▶ **EXERCISE INSTRUCTIONS**:
From first line to last, retype the data exactly.

▶ **DATA TO PROCESS**:
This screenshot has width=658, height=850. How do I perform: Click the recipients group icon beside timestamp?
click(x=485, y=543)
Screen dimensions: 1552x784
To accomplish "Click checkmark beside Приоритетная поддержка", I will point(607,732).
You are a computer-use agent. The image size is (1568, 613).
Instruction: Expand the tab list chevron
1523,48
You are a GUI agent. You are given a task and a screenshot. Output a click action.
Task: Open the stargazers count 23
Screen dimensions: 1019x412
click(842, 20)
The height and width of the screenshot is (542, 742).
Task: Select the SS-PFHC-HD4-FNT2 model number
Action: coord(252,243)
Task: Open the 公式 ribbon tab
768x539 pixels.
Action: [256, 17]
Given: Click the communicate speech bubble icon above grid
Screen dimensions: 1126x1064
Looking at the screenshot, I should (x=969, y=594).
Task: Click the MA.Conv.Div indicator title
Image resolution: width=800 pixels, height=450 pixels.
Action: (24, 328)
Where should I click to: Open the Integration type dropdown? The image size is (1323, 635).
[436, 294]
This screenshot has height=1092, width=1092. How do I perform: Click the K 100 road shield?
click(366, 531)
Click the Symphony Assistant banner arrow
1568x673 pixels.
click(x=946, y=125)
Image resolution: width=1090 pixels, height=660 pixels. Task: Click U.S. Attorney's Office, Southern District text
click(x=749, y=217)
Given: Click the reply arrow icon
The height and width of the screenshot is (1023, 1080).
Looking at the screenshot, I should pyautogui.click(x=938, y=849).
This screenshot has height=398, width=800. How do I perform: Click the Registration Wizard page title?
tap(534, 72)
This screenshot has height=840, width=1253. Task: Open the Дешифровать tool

▶ **SOLUTION**:
This screenshot has width=658, height=850. How do I perform: Click the recipients group icon beside timestamp?
click(x=485, y=543)
Screen dimensions: 1552x784
To accomplish "Click checkmark beside Приоритетная поддержка", I will point(607,732).
You are a computer-use agent. The image size is (1568, 613).
Instruction: Expand the tab list chevron
1523,48
You are a GUI agent. You are given a task and a screenshot. Output a click action.
Task: Open the stargazers count 23
Screen dimensions: 1019x412
click(842, 20)
The height and width of the screenshot is (542, 742).
Task: Select the SS-PFHC-HD4-FNT2 model number
Action: coord(252,243)
Task: Open the 公式 ribbon tab
768x539 pixels.
Action: [256, 17]
Given: Click the communicate speech bubble icon above grid
Screen dimensions: 1126x1064
Looking at the screenshot, I should (x=969, y=594).
Task: Click the MA.Conv.Div indicator title
Image resolution: width=800 pixels, height=450 pixels.
Action: (24, 328)
Where should I click to: Open the Integration type dropdown? The image size is (1323, 635).
[436, 294]
This screenshot has height=1092, width=1092. How do I perform: Click the K 100 road shield?
click(366, 531)
Click the Symphony Assistant banner arrow
1568x673 pixels.
click(x=946, y=125)
Image resolution: width=1090 pixels, height=660 pixels. Task: Click U.S. Attorney's Office, Southern District text
click(x=749, y=217)
Given: Click the reply arrow icon
The height and width of the screenshot is (1023, 1080).
Looking at the screenshot, I should pyautogui.click(x=938, y=849).
This screenshot has height=398, width=800. How do I perform: Click the Registration Wizard page title?
tap(534, 72)
This screenshot has height=840, width=1253. Task: Open the Дешифровать tool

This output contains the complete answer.